I find it rather disappointing how so few of the books available to readers in this country are written by foreign language authors. Sure, you can find translations of all the French and Russian classics in the larger bookshops but not much from other countries and certainly nothing contemporary. I’m somewhat at a loss to explain this phenomenon. Other European countries don’t seem to have this problem, with some bookshops devoting up to half their fiction section to translations. I think that it’s a great loss for the British public – foreign literature is a way of immersing yourself in new cultures without leaving your home – it broadens the mind and gives you a new viewpoint. I bet that not many of you have even heard of Henryk Sienkiewicz, despite the man having won a Nobel Prize in Literature. It seems that, in general, publishers have seemingly decided not to run the risk of giving their readers something different. I was therefore pleasantly surprised when I heard that the independent British publisher Atlantic Books will be putting out an English translation of Jacek Dukaj’s acclaimed science fiction alternate history novel Ice before the year is out.
Ice is set in alternate universe during the 1920s, where the 1908 Tunguska event unleashed creatures known as “lute”. Looking almost like angels made of ice they move at a glacial pace but bring endless winter wherever they venture. As they move through Siberia, and later European Russia, agriculture collapses and people flock to cities to find new livelihoods and protection from the deadly cold. The lute have, however, created a whole new industry, transmuting anything that they pass through into strange new materials, such as an incredibly light and strong steel or coal that, when burned, produces darkness and not light. This has all drastically altered the balance of power on the continent – the First World War has never happened and the European powers maintain an uneasy peace.
…most of the book is spent exploring the nature of logic…
Benedykt Gierosławski, who provides the novel’s narration, is a poor mathematician living a Warsaw that is still occupied by the Russian Empire. He earns a pittance working as a private tutor but everything changes when, one morning, he is awakened by functionaries from the Ministry of Winter who inform him that they want him to travel to Irkutsk, deep in Siberia, to find his father, who they believe has developed an ability to speak with the lute.
This thrusts him into a world of political intrigue, as various factions try to control him and his father for their own ends. This element is the greatest strength of Ice. The book is long and slow paced, allowing this complex political situation to be explored in great detail. We see a picture of how power in the Russian Empire is dangerously fragmented – the list of the people and organisations trying to control Benedykt is quite impressive. We have Szulc-of-the-Winter, the governor of Irkutsk; Pobiedonoscew, head of the Siberian mining monopoly Sibirożeto; Rappacki, the Russian Minister of Winter; the Tsar himself; Siberian separatists; Polish terrorists and freedom fighters; and the mysterious members of the Church of St. Marcyn, lead by Rasputin himself, who worship the Ice. I have never before read a book that explores political intrigue with such depth.
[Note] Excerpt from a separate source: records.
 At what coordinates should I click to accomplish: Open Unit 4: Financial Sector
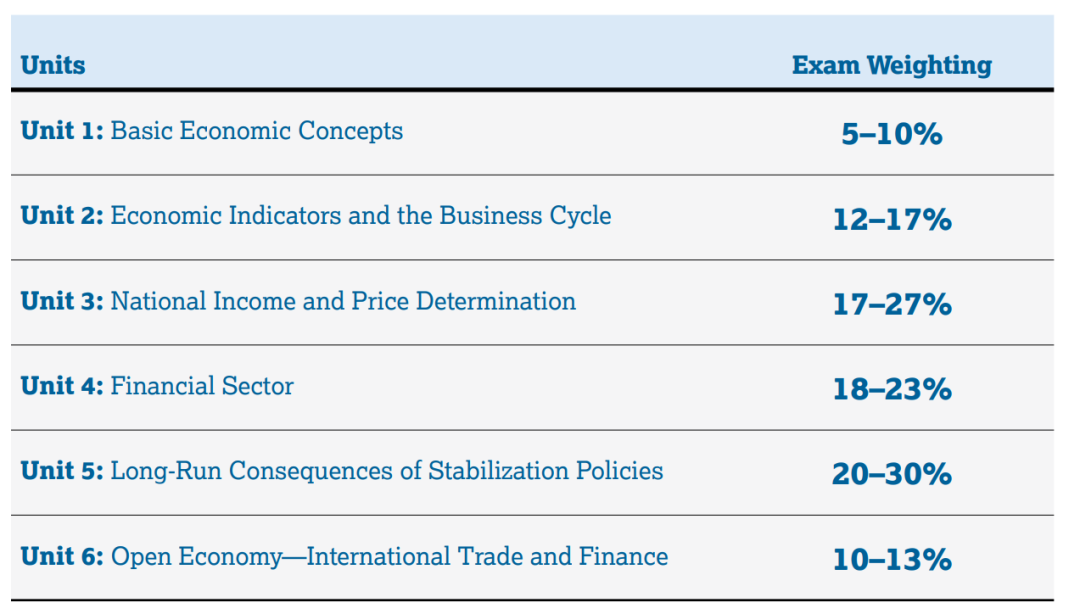pos(157,386)
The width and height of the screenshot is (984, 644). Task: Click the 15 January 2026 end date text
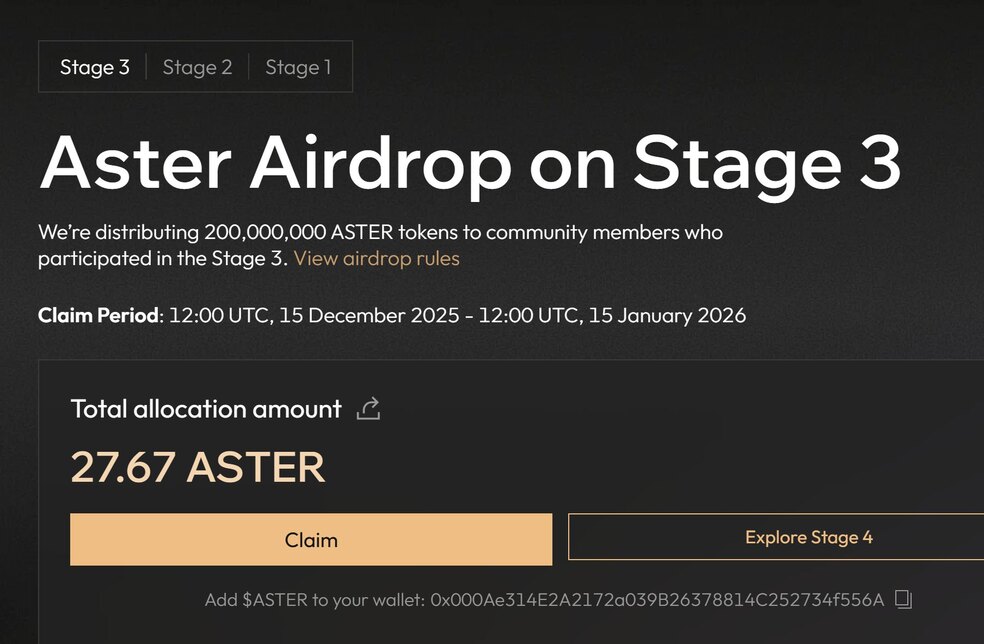[664, 315]
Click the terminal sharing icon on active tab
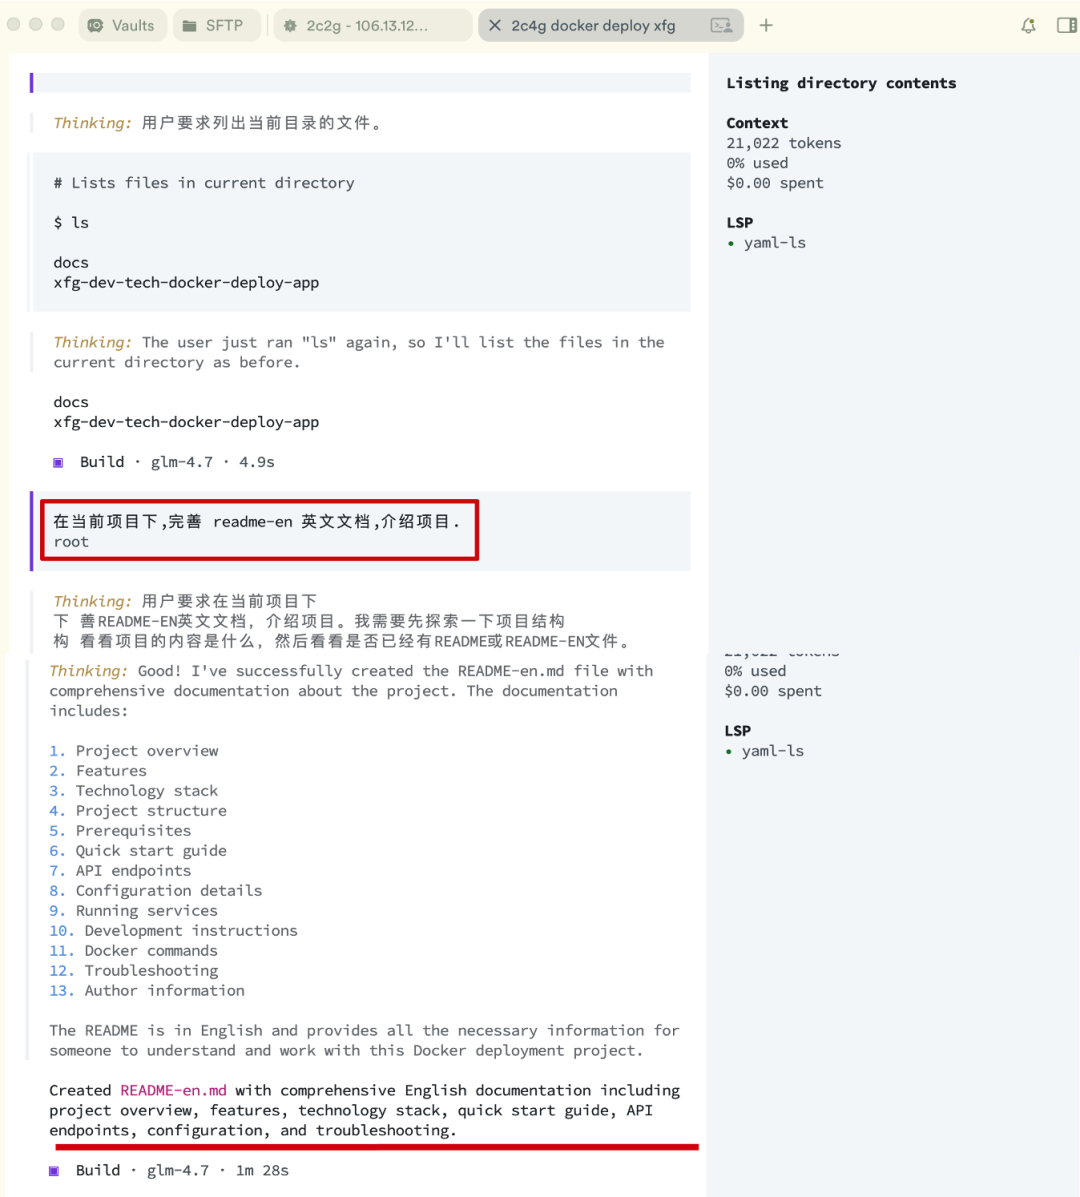The image size is (1080, 1197). (721, 25)
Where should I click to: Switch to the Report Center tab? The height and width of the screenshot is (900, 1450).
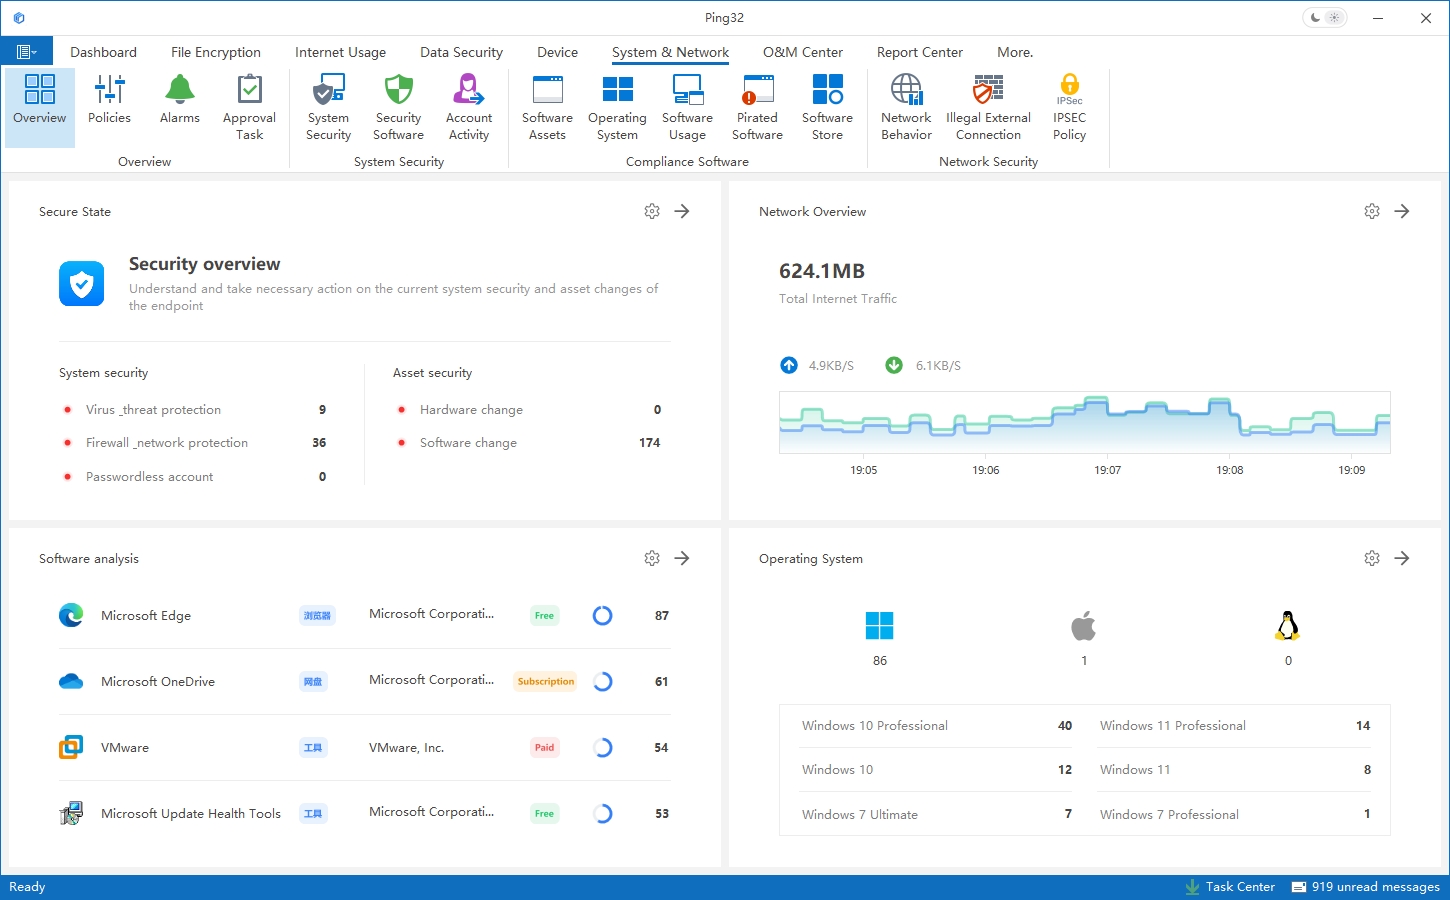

Unfortunately this element is not the main focus of Ice. Rather, most of the book is spent exploring the nature of logic, and how the fabric of reality itself has been affected by the arrival of the lute. This could have been fascinating and we do see glimpses of brilliance but Dukaj wallows in the worst excesses of pseudo-philosophy, resulting in pages of pages of what, to me, is just meaningless drivel. This also leads to some rather weird moments. The first line of the protagonist’s narration is: “It was on the eve of my Siberian Odyssey that I first began to believe that I don’t exist”. This doubt leads him, a few chapters in, to suddenly switch from first to third person. I do often enjoy elements of weirdness but here they don’t have any depth. They’re fun to read but they just don’t add anything.
I should probably say here that I’m not trying to discourage you from reading Ice. I recognise that books like these can often be subjective and it certainly has been popular in Poland, winning numerous awards. You should certainly give it a go, even if only to try something different.